For months, it was all talk and no action. And when it happened, it was a sprinkle of stardust. What one can deduce from the new cabinet is that the president has no nose for talents. It is these talents that will help any president focus and actualize his agenda. People from all political divide are applauding Obama for choosing a bright and competent team. It’s because Obama himself has got the nouns to identify talented people, as the Americans would put it, smart people. As Obama said, “if you have got really smart people who are focused on the same mission, then usually, you get some things done”

Remember, he didn’t say ‘all things will be done,’ because governance recognizes that as human enterprise which politics is, people have their limitations and frailties that are also subject to the environment the appointees find themselves. And our environment is indeed a big a de-motivation for reaching the heights.
Now to the president’s limitations.
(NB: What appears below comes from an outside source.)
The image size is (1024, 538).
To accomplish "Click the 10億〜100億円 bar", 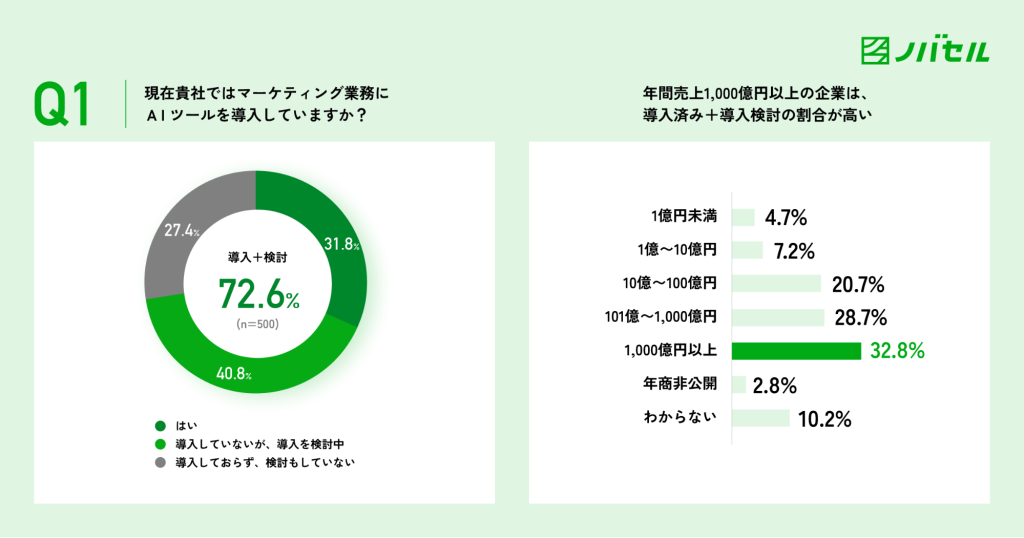I will pos(776,283).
I have said this before and it’s worth repeating this New Year, that a leader who shows poor judgment in his appointments not only breaks faith with the people, he creates problems for himself.

When this happens, the legitimacy of his been in office, and by extension, his actions and decisions, become a matter of debate. Success, for whatever it means, requires in the main, diligence and adjusting course when errors are made. I don’t think this administrations has admitted publicly that it has committed serious mistakes. When errors are made and acknowledged, they act as a springboard for success.

When the president fails to deliver, that psychic energy that suppose to influence his appointees deserts them. The gritty truth is that until now, 20 months into his presidency, we are yet to see the ‘servant Leader’ and his vision.

Vision remains an abstract until it’s translated into tangible things that the people can see and feel, things that can remind them, ‘Oh! it’s good he’s in power! One would have been optimistic of the President’s pledge, but when you recall that such promise had been made before, and was broken, it becomes a forlorn hope to expect that anything will change for the better. But as said earlier, hope is eternal.

Life becomes meaningless when the people abandon hope. Agreed, been a president is perhaps the toughest job any man can task his brain, but the truth is that Nigerians don’t demand much from those who govern them. Many of their demands don’t go beyond the kitchen-table concerns –such as good roads, constant power supply, employment, etc.

If a president is able to provide these, I tell you, the people will forgive him other trysts. But never take the people’s patience for stupidity. This year will test Yar’Adua in all fronts – his speed, or his “go –slow”, his flexibility or rigidity. So much will come to play that will define, once and for all, his presidency, whether he is there for real or for joke.

For all that matters, Nigerians should in 2009 be more attentive to how politicians run their lives. It’s no longer safe to be indifferent, because one thing is for sure now: none of the political parties is speaking on behalf of the people. That’s the surreal in our democratic experience. What the president needs to do to regain the confidence of the people is to tack back to the centre. That’s where the people are, the hapless majority.